Guor la miró fijamente y le tomó el rostro entre las manos como solía hacer cuando quería decirle algo definitivo e importante.

—No, Laura, no me pidas perdón. Me has traído aquí con la mejor intención, lo sé. Con la intención de recordar a mi padre. No podías saber que, a causa de razones que llevo muy dentro de mí, no puedo recordarlo con alegría sino con la más angustiosa tristeza. Pero, ¿qué culpa tienes tú? ¿Por qué deberías pedirme perdón?

«Debería pedirte perdón de rodillas, —dijo Laura para sí—, debería flagelar mi cuerpo mientras lo hago, debería penar y penar hasta que me concedieras tu perdón, amor mío, porque fue por mi causa que abandonaste a tu padre y sé que es eso lo que te pesa en el alma». Pero no dijo nada. La aterrorizaba pronunciar esa verdad.

—¿Se parece a tu padre? —preguntó, en cambio.

—El parecido es increíble —aseguró Guor.

—Mi abuelo siempre repite que se trata de un indio gallardo y de excelente estampa.

—No debe de decir lo mismo desde que se enteró, gracias a tu folletín, que este cacique cautivó a su sobrina Blanca Montes treinta y nueve años atrás.

—No ha dicho nada. No conoces a mi abuelo. Tiene la naturaleza más compasiva y misericordiosa que conozco. Él y su hermana, tía Carolita; ellos son así. Sus corazones no tienen espacio para el rencor.

—Y el resto de tu familia, ¿qué ha dicho?

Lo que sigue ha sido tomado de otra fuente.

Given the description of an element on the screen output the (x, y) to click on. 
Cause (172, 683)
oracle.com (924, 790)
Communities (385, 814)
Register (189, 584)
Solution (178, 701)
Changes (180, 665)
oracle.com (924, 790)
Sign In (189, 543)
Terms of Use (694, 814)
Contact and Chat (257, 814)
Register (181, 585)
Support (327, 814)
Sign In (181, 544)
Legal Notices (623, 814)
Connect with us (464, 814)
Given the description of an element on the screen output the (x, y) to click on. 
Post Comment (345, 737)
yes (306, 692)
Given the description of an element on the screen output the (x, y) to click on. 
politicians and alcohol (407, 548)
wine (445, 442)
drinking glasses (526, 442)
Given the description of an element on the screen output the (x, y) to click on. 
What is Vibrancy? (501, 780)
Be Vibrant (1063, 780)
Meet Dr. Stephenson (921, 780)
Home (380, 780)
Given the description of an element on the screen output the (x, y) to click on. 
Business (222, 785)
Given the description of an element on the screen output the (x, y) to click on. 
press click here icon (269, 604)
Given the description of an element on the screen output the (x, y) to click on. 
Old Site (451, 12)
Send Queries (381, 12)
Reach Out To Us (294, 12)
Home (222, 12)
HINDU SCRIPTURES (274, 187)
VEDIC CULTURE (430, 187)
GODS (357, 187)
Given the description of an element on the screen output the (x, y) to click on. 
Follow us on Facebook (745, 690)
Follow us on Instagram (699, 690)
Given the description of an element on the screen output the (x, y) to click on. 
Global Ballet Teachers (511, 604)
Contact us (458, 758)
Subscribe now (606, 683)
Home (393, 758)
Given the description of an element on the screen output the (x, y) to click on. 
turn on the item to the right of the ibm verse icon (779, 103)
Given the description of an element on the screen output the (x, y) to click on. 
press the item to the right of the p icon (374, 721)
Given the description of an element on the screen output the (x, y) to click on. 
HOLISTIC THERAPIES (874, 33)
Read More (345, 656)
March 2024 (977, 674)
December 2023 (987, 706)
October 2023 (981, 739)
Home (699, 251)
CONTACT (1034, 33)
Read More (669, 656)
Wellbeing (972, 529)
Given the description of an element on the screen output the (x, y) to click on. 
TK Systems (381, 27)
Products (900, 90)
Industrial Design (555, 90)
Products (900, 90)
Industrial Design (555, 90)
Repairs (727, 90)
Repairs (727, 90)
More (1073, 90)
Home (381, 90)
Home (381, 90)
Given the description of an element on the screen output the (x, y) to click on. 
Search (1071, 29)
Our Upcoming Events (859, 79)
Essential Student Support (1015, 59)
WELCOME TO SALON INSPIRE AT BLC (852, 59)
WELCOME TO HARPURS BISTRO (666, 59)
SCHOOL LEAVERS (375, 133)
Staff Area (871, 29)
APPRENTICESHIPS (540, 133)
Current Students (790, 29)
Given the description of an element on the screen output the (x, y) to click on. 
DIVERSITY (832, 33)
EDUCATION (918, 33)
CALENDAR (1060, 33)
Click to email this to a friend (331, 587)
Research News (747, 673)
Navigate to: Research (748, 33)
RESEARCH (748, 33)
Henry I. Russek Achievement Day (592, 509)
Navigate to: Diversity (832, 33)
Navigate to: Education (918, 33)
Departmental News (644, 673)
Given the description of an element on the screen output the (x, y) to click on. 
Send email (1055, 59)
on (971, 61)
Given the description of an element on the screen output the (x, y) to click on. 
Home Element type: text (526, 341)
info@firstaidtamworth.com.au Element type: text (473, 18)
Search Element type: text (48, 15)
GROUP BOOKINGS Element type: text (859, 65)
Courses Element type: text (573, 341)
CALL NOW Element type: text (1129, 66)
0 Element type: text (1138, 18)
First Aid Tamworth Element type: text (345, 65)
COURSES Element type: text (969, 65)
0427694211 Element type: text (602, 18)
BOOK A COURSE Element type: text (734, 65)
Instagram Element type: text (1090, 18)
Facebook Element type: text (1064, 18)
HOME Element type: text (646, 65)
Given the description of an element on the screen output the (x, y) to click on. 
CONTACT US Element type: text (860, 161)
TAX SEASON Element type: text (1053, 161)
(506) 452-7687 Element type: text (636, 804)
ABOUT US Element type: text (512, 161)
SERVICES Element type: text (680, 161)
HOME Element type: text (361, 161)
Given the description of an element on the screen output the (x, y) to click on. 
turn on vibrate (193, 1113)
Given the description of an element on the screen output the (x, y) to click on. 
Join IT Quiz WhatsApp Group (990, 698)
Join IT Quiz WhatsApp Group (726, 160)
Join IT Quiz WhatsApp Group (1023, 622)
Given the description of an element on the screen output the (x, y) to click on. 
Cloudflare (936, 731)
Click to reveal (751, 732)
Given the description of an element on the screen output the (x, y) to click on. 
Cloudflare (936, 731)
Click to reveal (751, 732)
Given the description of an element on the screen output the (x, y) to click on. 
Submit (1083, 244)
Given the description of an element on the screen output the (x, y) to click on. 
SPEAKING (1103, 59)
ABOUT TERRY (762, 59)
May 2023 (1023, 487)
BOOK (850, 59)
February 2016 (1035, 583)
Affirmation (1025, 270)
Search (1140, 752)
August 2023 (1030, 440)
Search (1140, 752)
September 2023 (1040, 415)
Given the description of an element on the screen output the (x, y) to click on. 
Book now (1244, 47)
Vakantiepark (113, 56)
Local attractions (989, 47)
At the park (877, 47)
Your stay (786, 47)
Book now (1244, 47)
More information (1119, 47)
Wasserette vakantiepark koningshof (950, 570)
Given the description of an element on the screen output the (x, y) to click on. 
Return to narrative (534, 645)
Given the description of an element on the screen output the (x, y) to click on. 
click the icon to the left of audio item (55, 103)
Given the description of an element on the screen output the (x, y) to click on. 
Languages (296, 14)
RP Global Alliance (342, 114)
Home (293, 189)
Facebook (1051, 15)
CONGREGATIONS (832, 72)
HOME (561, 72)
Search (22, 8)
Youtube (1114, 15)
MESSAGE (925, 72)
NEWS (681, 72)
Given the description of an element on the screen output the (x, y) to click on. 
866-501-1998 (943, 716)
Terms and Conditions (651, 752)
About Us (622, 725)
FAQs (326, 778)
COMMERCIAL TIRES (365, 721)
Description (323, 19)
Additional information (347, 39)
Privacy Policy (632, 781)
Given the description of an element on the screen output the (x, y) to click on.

—Nadie sabe de quién es este retrato. No le prestan atención —agregó, y sonó más displicente de lo que habría querido—. ¿Aún resientes que escriba
La gente de los carrizos?

—No —aseguró él—. Jamás lo resentí. Si alguna vez me opuse fue por otras razones que nada tienen que ver con el folletín. Estoy orgulloso de mi madre y de su historia. —Después de una pausa agrego—: Aunque la perdí cuando era muy niño, su recuerdo siempre me acompaña. Se trataba de una mujer extraordinaria. Muchas veces me hizo falta.

—Nahuel —susurró Laura, y le acarició la mejilla.

Dejó el sofá y caminó hacia el cuadro Guor se puso de pie y la siguió.

—Es tuyo —pronunció, mientras lo descolgaba—. Quiero que lo lleves a tu casa, que lo compartas con tu gente, que lo cuelgues en un lugar adonde todos puedan apreciarlo.

—¿Y tu abuelo? —musitó Guor.

—¿Mi abuelo? —repitió Laura con una sonrisa bribona—. Suficiente que su
Laurita
haya decidido regalar el cuadro para que él esté de acuerdo.

—Pocas mujeres conozco —expresó Guor— que poseen tu capacidad para dominar la voluntad de los hombres.

Tomó el cuadro de manos de Laura, y salieron del despacho de Francisco Montes. Cruzaron en silencio la vieja casona. Nahueltruz no quería que Laura saliera al patio porque helaba, pero ella se empecinó. La envolvió en su zamarra de barragán y caminaron abrazados hasta el establo. Antes de despedirse, Guor le confesó:

—Tengo miedo de enfrentar a mi tío Epumer.

—¿Por qué, mi amor?

—Tengo miedo de que me reclame estos años de abandono.

Laura se quedó en silencio.

—Tengo miedo —retomó Guor, y en la oscuridad no percibió la consternación de ella— de que me reclame no haber estado junto a mi padre cuando murió. Tú sabes que no le temo a nada, Laura.